=== Exercise description ===
The listing should be printed again without a single change.

══════

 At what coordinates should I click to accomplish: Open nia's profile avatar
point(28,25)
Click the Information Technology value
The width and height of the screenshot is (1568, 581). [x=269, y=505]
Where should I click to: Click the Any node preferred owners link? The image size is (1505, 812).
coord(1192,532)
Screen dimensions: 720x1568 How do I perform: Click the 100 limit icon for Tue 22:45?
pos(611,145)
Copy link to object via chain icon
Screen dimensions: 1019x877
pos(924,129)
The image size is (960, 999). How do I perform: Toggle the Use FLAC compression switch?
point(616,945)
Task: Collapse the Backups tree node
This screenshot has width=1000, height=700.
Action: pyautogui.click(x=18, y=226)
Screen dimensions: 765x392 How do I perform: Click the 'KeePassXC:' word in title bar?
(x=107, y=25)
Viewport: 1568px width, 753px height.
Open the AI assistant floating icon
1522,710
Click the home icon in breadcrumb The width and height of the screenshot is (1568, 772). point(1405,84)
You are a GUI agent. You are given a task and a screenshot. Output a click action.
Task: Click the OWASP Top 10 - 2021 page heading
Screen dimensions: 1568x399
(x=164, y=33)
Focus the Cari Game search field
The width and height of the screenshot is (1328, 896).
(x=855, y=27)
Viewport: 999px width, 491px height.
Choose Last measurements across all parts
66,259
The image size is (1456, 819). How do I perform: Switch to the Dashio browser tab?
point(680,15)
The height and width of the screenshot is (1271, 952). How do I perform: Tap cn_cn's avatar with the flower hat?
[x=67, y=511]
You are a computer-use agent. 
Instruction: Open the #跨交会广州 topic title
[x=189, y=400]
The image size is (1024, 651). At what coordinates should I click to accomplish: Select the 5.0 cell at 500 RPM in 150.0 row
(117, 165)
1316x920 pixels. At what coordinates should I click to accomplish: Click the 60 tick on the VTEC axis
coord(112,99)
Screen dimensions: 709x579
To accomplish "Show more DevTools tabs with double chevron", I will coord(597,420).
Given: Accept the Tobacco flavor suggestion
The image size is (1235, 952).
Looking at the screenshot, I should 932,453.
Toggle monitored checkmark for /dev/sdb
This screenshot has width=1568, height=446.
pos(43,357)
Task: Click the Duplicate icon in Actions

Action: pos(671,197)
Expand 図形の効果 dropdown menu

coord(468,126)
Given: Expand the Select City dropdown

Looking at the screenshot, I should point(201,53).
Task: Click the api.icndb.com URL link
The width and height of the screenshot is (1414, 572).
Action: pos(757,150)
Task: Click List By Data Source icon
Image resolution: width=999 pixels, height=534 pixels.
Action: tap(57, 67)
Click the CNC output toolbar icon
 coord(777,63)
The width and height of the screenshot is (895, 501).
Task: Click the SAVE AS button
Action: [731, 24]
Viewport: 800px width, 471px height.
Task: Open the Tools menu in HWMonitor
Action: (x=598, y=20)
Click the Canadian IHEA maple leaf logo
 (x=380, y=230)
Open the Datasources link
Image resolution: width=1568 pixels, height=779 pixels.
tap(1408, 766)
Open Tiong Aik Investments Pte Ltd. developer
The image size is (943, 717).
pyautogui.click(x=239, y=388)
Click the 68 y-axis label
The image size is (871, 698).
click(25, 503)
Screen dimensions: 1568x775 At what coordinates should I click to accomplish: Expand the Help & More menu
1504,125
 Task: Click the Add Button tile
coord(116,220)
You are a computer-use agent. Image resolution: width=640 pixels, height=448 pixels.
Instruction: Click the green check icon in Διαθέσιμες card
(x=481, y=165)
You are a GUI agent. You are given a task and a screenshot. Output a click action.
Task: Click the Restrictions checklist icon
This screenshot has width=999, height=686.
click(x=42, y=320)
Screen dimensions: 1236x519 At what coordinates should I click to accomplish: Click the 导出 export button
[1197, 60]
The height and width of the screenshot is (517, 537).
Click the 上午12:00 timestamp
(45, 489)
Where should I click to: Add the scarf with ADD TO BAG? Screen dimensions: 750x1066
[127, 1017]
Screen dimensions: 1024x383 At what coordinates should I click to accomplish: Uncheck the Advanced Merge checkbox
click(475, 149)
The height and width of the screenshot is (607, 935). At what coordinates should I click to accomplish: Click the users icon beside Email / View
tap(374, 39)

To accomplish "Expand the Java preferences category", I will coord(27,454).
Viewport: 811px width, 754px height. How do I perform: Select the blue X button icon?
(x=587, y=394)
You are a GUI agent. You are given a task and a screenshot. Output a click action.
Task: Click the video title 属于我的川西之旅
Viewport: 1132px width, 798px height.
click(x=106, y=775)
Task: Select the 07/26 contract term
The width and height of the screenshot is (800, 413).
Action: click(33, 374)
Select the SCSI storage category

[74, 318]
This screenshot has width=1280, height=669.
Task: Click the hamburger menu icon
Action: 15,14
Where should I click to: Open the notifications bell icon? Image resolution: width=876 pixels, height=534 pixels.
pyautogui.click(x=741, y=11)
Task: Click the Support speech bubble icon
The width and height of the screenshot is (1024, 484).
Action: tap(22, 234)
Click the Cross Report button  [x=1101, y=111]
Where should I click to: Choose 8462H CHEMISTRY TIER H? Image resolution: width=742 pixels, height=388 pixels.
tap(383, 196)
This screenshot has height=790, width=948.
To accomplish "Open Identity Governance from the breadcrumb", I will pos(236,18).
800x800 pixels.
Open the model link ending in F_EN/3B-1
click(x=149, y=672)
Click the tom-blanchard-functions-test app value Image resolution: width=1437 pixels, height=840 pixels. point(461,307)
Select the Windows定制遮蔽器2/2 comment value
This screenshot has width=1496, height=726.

══════

=== Answer space ===
 At what coordinates should I click to accomplish: Open nia's profile avatar
point(28,25)
Click the Information Technology value
The width and height of the screenshot is (1568, 581). [x=269, y=505]
Where should I click to: Click the Any node preferred owners link? The image size is (1505, 812).
coord(1192,532)
Screen dimensions: 720x1568 How do I perform: Click the 100 limit icon for Tue 22:45?
pos(611,145)
Copy link to object via chain icon
Screen dimensions: 1019x877
pos(924,129)
The image size is (960, 999). How do I perform: Toggle the Use FLAC compression switch?
point(616,945)
Task: Collapse the Backups tree node
This screenshot has width=1000, height=700.
Action: pyautogui.click(x=18, y=226)
Screen dimensions: 765x392 How do I perform: Click the 'KeePassXC:' word in title bar?
(x=107, y=25)
Viewport: 1568px width, 753px height.
Open the AI assistant floating icon
1522,710
Click the home icon in breadcrumb The width and height of the screenshot is (1568, 772). point(1405,84)
You are a GUI agent. You are given a task and a screenshot. Output a click action.
Task: Click the OWASP Top 10 - 2021 page heading
Screen dimensions: 1568x399
(x=164, y=33)
Focus the Cari Game search field
The width and height of the screenshot is (1328, 896).
(x=855, y=27)
Viewport: 999px width, 491px height.
Choose Last measurements across all parts
66,259
The image size is (1456, 819). How do I perform: Switch to the Dashio browser tab?
point(680,15)
The height and width of the screenshot is (1271, 952). How do I perform: Tap cn_cn's avatar with the flower hat?
[x=67, y=511]
You are a computer-use agent. 
Instruction: Open the #跨交会广州 topic title
[x=189, y=400]
The image size is (1024, 651). At what coordinates should I click to accomplish: Select the 5.0 cell at 500 RPM in 150.0 row
(117, 165)
1316x920 pixels. At what coordinates should I click to accomplish: Click the 60 tick on the VTEC axis
coord(112,99)
Screen dimensions: 709x579
To accomplish "Show more DevTools tabs with double chevron", I will coord(597,420).
Given: Accept the Tobacco flavor suggestion
The image size is (1235, 952).
Looking at the screenshot, I should 932,453.
Toggle monitored checkmark for /dev/sdb
This screenshot has width=1568, height=446.
pos(43,357)
Task: Click the Duplicate icon in Actions

Action: pos(671,197)
Expand 図形の効果 dropdown menu

coord(468,126)
Given: Expand the Select City dropdown

Looking at the screenshot, I should point(201,53).
Task: Click the api.icndb.com URL link
The width and height of the screenshot is (1414, 572).
Action: pos(757,150)
Task: Click List By Data Source icon
Image resolution: width=999 pixels, height=534 pixels.
Action: tap(57, 67)
Click the CNC output toolbar icon
 coord(777,63)
The width and height of the screenshot is (895, 501).
Task: Click the SAVE AS button
Action: [731, 24]
Viewport: 800px width, 471px height.
Task: Open the Tools menu in HWMonitor
Action: (x=598, y=20)
Click the Canadian IHEA maple leaf logo
 (x=380, y=230)
Open the Datasources link
Image resolution: width=1568 pixels, height=779 pixels.
tap(1408, 766)
Open Tiong Aik Investments Pte Ltd. developer
The image size is (943, 717).
pyautogui.click(x=239, y=388)
Click the 68 y-axis label
The image size is (871, 698).
click(25, 503)
Screen dimensions: 1568x775 At what coordinates should I click to accomplish: Expand the Help & More menu
1504,125
 Task: Click the Add Button tile
coord(116,220)
You are a computer-use agent. Image resolution: width=640 pixels, height=448 pixels.
Instruction: Click the green check icon in Διαθέσιμες card
(x=481, y=165)
You are a GUI agent. You are given a task and a screenshot. Output a click action.
Task: Click the Restrictions checklist icon
This screenshot has width=999, height=686.
click(x=42, y=320)
Screen dimensions: 1236x519 At what coordinates should I click to accomplish: Click the 导出 export button
[1197, 60]
The height and width of the screenshot is (517, 537).
Click the 上午12:00 timestamp
(45, 489)
Where should I click to: Add the scarf with ADD TO BAG? Screen dimensions: 750x1066
[127, 1017]
Screen dimensions: 1024x383 At what coordinates should I click to accomplish: Uncheck the Advanced Merge checkbox
click(475, 149)
The height and width of the screenshot is (607, 935). At what coordinates should I click to accomplish: Click the users icon beside Email / View
tap(374, 39)

To accomplish "Expand the Java preferences category", I will coord(27,454).
Viewport: 811px width, 754px height. How do I perform: Select the blue X button icon?
(x=587, y=394)
You are a GUI agent. You are given a task and a screenshot. Output a click action.
Task: Click the video title 属于我的川西之旅
Viewport: 1132px width, 798px height.
click(x=106, y=775)
Task: Select the 07/26 contract term
The width and height of the screenshot is (800, 413).
Action: click(33, 374)
Select the SCSI storage category

[74, 318]
This screenshot has width=1280, height=669.
Task: Click the hamburger menu icon
Action: 15,14
Where should I click to: Open the notifications bell icon? Image resolution: width=876 pixels, height=534 pixels.
pyautogui.click(x=741, y=11)
Task: Click the Support speech bubble icon
The width and height of the screenshot is (1024, 484).
Action: tap(22, 234)
Click the Cross Report button  [x=1101, y=111]
Where should I click to: Choose 8462H CHEMISTRY TIER H? Image resolution: width=742 pixels, height=388 pixels.
tap(383, 196)
This screenshot has height=790, width=948.
To accomplish "Open Identity Governance from the breadcrumb", I will pos(236,18).
800x800 pixels.
Open the model link ending in F_EN/3B-1
click(x=149, y=672)
Click the tom-blanchard-functions-test app value Image resolution: width=1437 pixels, height=840 pixels. point(461,307)
Select the Windows定制遮蔽器2/2 comment value
This screenshot has width=1496, height=726.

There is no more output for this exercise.